§ **Task statement**:
Find each line in the material below that contains the string "pixels" and copy those lines. Case counts.

####################

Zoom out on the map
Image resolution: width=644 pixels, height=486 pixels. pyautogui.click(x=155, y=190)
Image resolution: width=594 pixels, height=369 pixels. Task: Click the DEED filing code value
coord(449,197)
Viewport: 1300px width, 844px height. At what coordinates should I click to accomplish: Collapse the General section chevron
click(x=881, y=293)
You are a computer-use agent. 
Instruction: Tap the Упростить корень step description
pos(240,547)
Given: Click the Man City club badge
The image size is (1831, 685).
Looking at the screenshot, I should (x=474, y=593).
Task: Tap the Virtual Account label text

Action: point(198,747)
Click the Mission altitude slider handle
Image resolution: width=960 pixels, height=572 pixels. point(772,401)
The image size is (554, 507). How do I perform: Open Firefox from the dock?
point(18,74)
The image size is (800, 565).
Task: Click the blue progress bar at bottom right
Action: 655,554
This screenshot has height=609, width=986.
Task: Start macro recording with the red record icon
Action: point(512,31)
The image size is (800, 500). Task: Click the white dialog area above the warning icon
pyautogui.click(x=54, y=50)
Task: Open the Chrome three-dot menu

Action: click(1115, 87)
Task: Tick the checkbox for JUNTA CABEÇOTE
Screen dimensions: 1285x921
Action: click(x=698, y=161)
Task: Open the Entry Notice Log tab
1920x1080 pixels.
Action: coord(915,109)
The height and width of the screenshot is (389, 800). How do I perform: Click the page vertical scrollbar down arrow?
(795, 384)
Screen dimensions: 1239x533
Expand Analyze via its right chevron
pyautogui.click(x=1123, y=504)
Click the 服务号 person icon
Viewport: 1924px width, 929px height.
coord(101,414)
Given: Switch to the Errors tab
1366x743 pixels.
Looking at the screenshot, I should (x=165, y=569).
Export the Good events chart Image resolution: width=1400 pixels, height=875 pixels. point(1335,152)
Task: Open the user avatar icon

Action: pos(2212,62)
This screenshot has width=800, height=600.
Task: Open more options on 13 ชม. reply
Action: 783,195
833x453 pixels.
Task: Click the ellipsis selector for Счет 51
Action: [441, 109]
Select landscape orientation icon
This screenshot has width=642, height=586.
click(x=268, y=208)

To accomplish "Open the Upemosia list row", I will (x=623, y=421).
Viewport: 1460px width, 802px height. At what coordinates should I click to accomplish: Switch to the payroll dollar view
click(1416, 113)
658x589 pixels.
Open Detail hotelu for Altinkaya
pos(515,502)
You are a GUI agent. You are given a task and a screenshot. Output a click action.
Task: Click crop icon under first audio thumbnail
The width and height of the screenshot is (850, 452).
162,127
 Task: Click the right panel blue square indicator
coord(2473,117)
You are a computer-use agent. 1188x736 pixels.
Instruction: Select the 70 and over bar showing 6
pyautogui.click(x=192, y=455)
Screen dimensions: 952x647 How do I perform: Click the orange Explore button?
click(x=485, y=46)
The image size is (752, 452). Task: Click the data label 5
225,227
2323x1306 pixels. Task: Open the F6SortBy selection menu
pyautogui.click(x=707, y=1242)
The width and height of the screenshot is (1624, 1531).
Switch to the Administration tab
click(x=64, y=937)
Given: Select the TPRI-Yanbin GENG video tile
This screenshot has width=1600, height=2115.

####################

§ **Output of the exercise**:
Image resolution: width=644 pixels, height=486 pixels. pyautogui.click(x=155, y=190)
Image resolution: width=594 pixels, height=369 pixels. Task: Click the DEED filing code value
Image resolution: width=960 pixels, height=572 pixels. point(772,401)
1920x1080 pixels.
1366x743 pixels.
Export the Good events chart Image resolution: width=1400 pixels, height=875 pixels. point(1335,152)
833x453 pixels.
658x589 pixels.
You are a computer-use agent. 1188x736 pixels.
2323x1306 pixels. Task: Open the F6SortBy selection menu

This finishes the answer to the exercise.